/San-Francisco-Crime-Classification

Classify the category of crime based on location of crime and other details from input dataset.

Primary LanguageJupyter Notebook

San Francisco Crime Classification

Description: The main purpose of this project is to classify the category of crime based on Location and Time at which crime was commited .

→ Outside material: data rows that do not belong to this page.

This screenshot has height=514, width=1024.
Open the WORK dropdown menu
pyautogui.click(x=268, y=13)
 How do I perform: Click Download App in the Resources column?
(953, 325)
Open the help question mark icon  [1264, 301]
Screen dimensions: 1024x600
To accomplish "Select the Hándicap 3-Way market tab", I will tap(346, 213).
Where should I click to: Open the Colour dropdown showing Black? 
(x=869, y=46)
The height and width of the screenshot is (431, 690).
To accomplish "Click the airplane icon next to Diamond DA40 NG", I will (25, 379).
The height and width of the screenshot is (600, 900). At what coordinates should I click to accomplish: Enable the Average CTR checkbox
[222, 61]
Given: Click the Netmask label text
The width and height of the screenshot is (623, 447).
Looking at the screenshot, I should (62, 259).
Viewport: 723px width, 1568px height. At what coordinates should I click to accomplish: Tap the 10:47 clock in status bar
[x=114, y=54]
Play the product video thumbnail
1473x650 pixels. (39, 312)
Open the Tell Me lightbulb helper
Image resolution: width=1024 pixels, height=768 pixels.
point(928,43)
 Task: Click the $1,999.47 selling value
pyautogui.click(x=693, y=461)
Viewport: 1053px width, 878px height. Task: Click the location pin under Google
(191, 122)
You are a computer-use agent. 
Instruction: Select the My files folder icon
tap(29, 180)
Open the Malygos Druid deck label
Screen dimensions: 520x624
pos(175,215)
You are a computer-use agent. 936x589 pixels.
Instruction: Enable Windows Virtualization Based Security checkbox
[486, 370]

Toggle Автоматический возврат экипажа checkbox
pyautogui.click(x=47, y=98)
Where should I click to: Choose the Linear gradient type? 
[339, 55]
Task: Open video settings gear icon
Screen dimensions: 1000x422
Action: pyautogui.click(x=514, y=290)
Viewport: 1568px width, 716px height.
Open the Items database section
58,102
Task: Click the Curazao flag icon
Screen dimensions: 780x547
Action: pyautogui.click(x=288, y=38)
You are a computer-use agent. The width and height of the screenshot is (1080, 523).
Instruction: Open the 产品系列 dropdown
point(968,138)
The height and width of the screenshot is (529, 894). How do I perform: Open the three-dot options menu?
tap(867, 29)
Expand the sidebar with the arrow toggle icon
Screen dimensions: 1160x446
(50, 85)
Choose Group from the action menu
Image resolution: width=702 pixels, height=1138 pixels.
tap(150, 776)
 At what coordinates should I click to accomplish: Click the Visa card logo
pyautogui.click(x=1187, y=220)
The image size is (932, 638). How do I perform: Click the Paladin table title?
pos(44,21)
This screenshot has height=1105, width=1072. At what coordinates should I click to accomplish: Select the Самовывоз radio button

The steps followed are as follows:

  • Step-1: Download dataset from https://www.kaggle.com/c/sf-crime/data, store it in dataframe.
  • Step-2: Create a new dataframe containing Latitude, Longtitude, Category, Hour, Week, Month and Year of crime.
  • Step-3: Create a new dataframe X by dropping Category. Create a variable Y containing the category of crime.
  • Step-4: Split the data(X_train, y_train and X_test, y_test data(80:20)).
  • Step-5: Check Different Machine Learning Algorithm to get best accuracy.
  • Step-6: Check Different feature Engineering techniques on a particular algorithm(I have tried on KNN) to get better accuracy.
    • Convert to 3 Dimensional point(x, y, z) from Latitude and Longtitude and use as input.
    • Use only Latitude and Longtitude as input data.
    • Use Hour, Week, Month, Year, Latitude, Longtitude as input data.
    • Use the columns of dataframe that has positive correlation with category of crime.
    • Try on a smaller part of dataset maybe the model is overfitting.
  • Step-7: Use One Hot Encoder Technique to submit predicted value into required submission format

Conclusion

  • Out of the feature engineering methods suggested the one which works best on KNN is simply by taking latitude and longtitude as input data.
  • Since input data contains negative values we cannot use OVA Naive Bayes.
  • OVA SVM with linear and rbf kernel and CrammerSVM
  • The Algorithm gives the best accuracy is KNN for the given dataset.
Algorithm Parameters Accuracy
KNN K= 50 27.65%
OVA Naive Bayes - -
OVA Logistic Regression - 19.96%

The reason for such less accuracy is because the dataset contains around 800k rows and ML algorithm work well only till 100k. A strong proof for this can be seen with the shoot of accuracy to 83.97% by reducing the dataset to 20% after randomly shuffing it. So we need to use Neural Network approach.